#### [Instructions to follow]
Please restate the data that follows word for word, with the pictures left out.

#### [Records for processing]
........

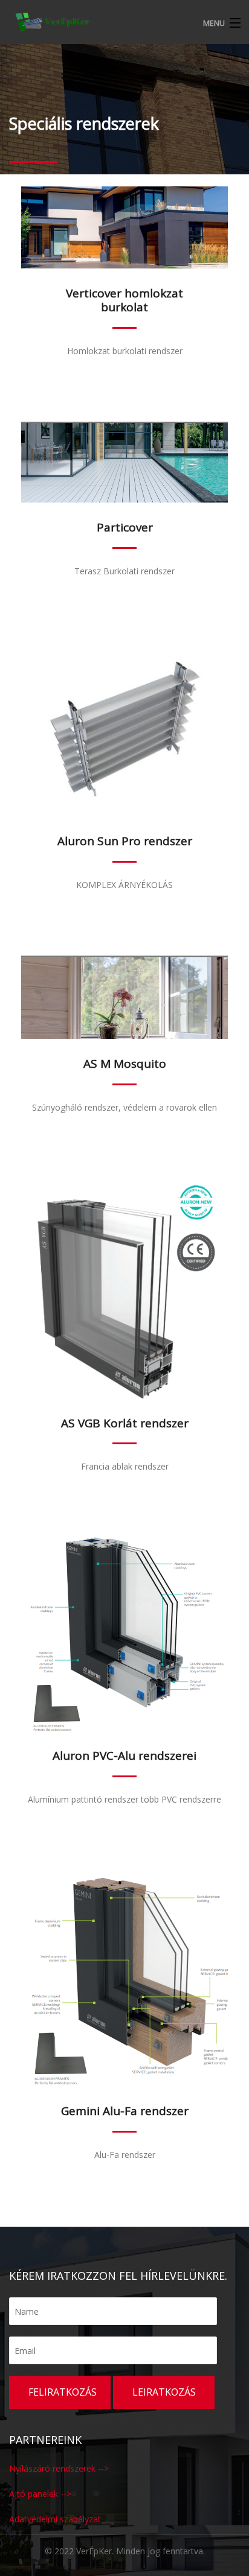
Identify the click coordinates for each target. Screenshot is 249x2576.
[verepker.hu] (124, 21)
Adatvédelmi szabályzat (55, 2519)
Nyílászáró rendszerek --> (59, 2468)
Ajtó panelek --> (40, 2493)
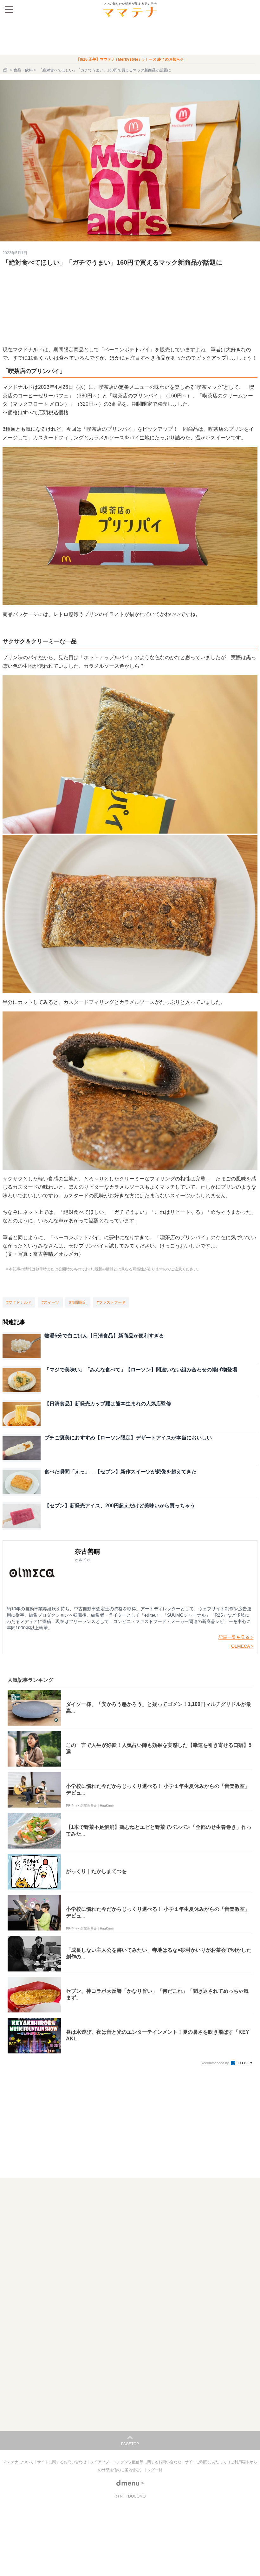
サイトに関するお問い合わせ (62, 2462)
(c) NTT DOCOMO (130, 2496)
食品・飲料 (23, 70)
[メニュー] (9, 9)
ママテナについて (19, 2462)
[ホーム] (6, 70)
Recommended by (215, 2063)
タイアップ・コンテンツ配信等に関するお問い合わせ (136, 2462)
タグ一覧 (154, 2470)
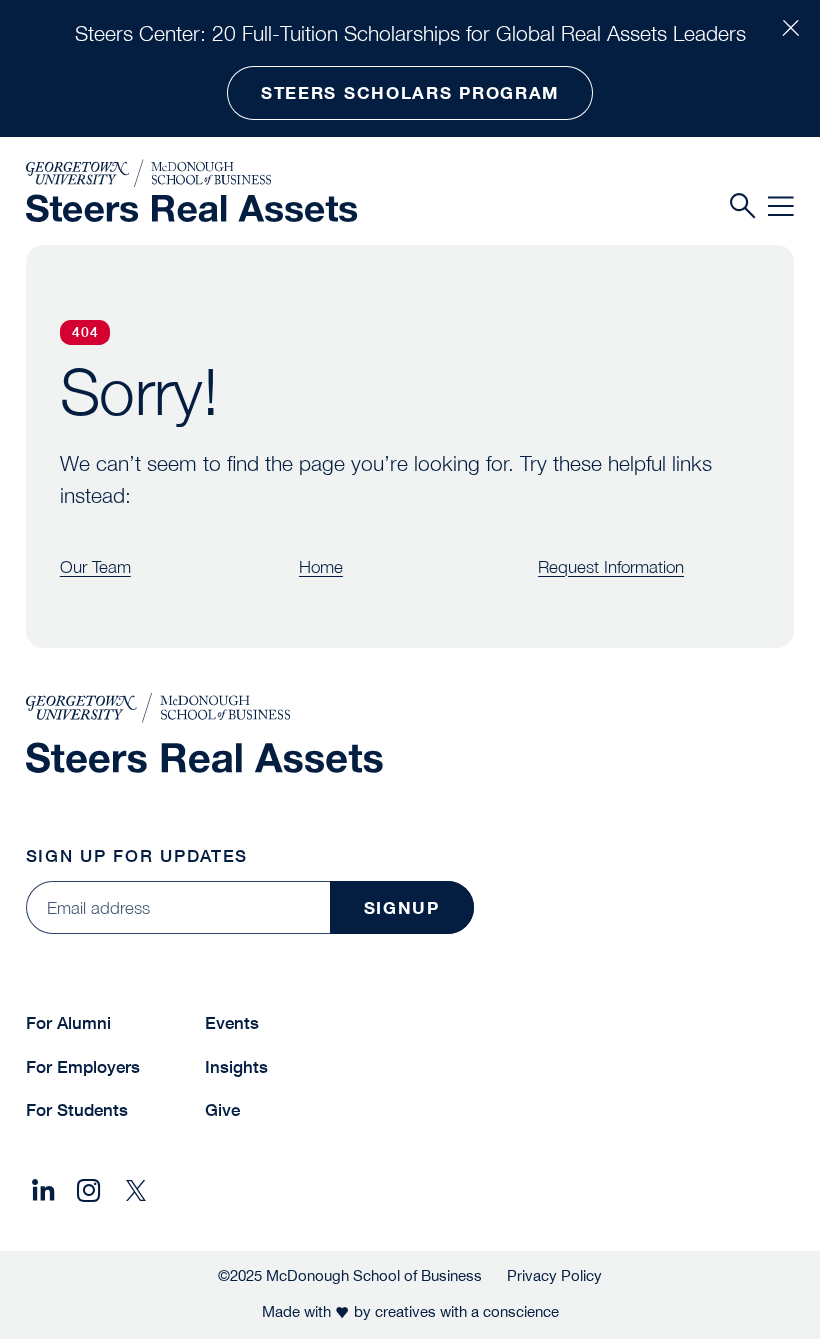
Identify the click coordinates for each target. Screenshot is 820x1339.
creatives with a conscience (467, 1311)
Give (222, 1109)
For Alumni (68, 1022)
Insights (236, 1066)
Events (232, 1022)
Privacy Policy (554, 1275)
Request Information (611, 566)
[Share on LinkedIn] (43, 1191)
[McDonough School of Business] (191, 173)
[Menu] (781, 207)
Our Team (95, 566)
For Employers (83, 1066)
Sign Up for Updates (137, 855)
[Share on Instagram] (89, 1191)
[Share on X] (136, 1191)
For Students (77, 1109)
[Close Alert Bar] (791, 29)
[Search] (743, 207)
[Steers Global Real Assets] (191, 208)
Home (321, 566)
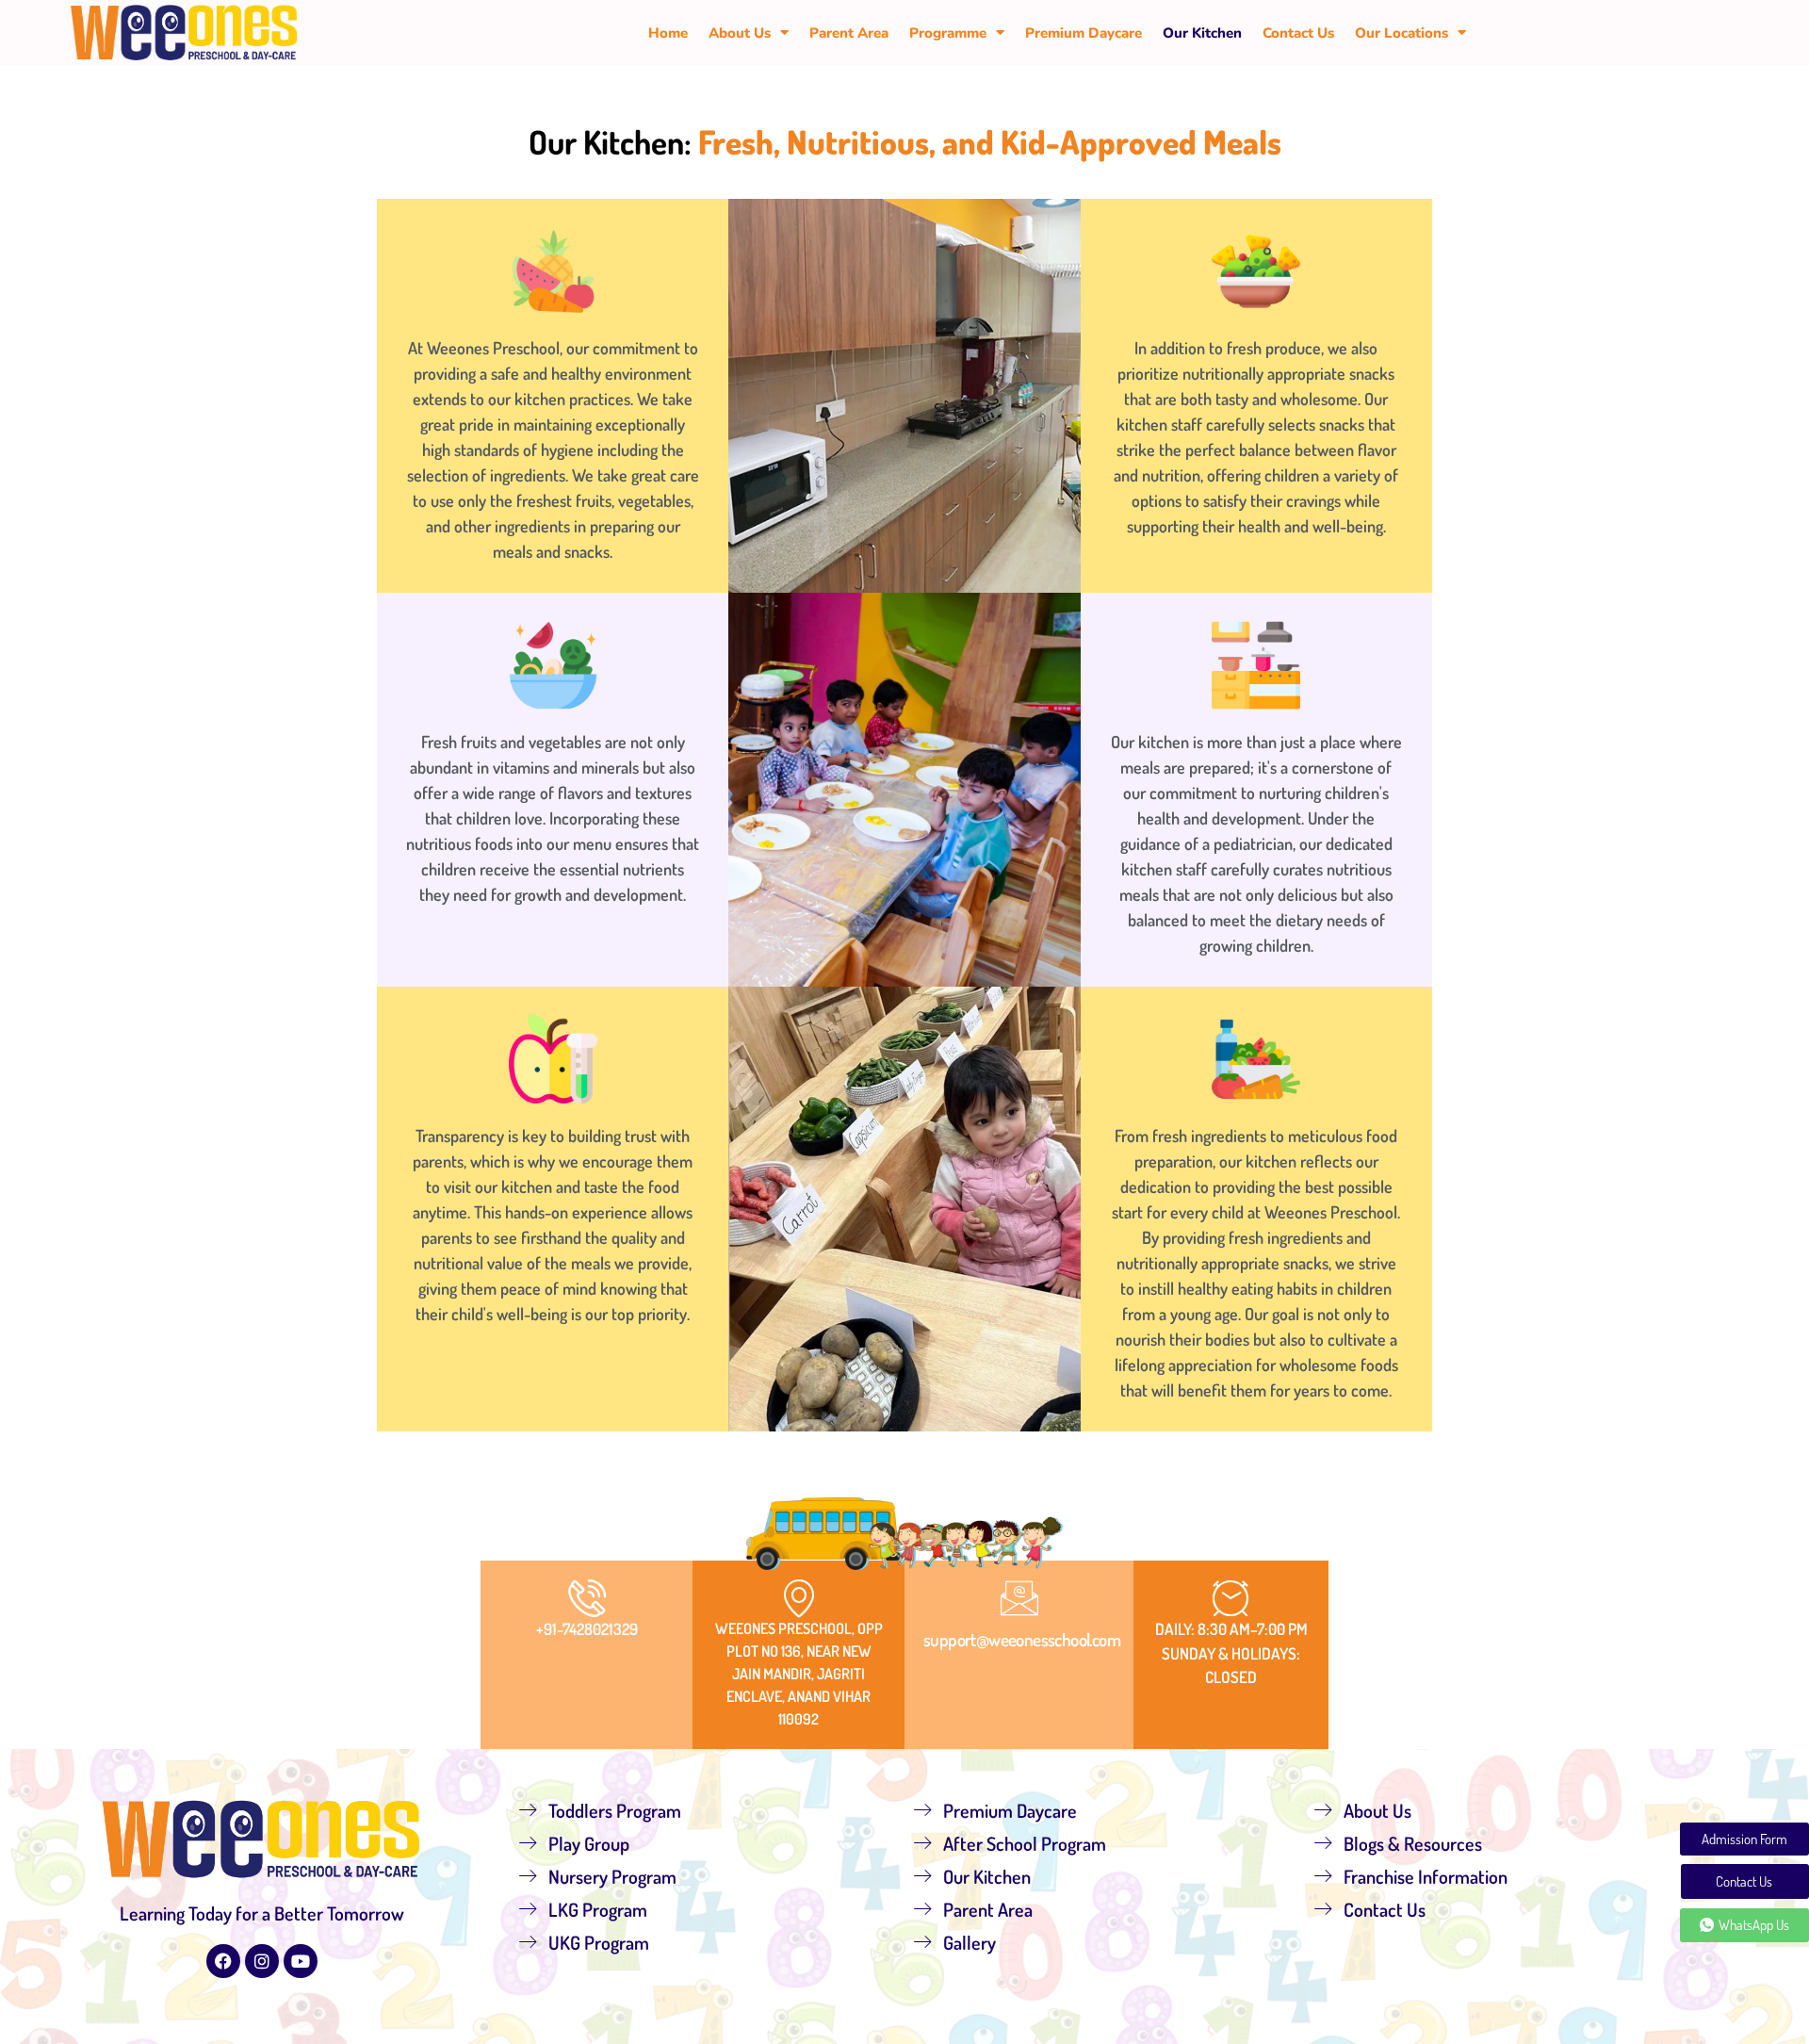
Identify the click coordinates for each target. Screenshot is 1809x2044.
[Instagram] (262, 1961)
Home (668, 33)
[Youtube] (301, 1961)
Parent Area (848, 33)
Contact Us (1298, 33)
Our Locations (1401, 33)
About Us (740, 33)
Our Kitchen (1202, 33)
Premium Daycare (1083, 33)
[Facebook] (223, 1961)
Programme (947, 33)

........

#### [Output for this task]
Identify the click coordinates for each target. Screenshot is 249x2576.
[verepker.hu] (124, 21)
Adatvédelmi szabályzat (55, 2519)
Nyílászáró rendszerek --> (59, 2468)
Ajtó panelek --> (40, 2493)
サイトに関するお問い合わせ (62, 2462)
(c) NTT DOCOMO (130, 2496)
食品・飲料 (23, 70)
[メニュー] (9, 9)
ママテナについて (19, 2462)
[ホーム] (6, 70)
Recommended by (215, 2063)
タイアップ・コンテンツ配信等に関するお問い合わせ (136, 2462)
タグ一覧 (154, 2470)
Identify the click coordinates for each target. Screenshot is 820x1339.
creatives with a conscience (467, 1311)
Give (222, 1109)
For Alumni (68, 1022)
Insights (236, 1066)
Events (232, 1022)
Privacy Policy (554, 1275)
Request Information (611, 566)
[Share on LinkedIn] (43, 1191)
[McDonough School of Business] (191, 173)
[Menu] (781, 207)
Our Team (95, 566)
For Employers (83, 1066)
Sign Up for Updates (137, 855)
[Share on Instagram] (89, 1191)
[Share on X] (136, 1191)
For Students (77, 1109)
[Close Alert Bar] (791, 29)
[Search] (743, 207)
[Steers Global Real Assets] (191, 208)
Home (321, 566)
Identify the click coordinates for each target. Screenshot is 1809x2044.
[Instagram] (262, 1961)
Home (668, 33)
[Youtube] (301, 1961)
Parent Area (848, 33)
Contact Us (1298, 33)
Our Locations (1401, 33)
About Us (740, 33)
Our Kitchen (1202, 33)
Premium Daycare (1083, 33)
[Facebook] (223, 1961)
Programme (947, 33)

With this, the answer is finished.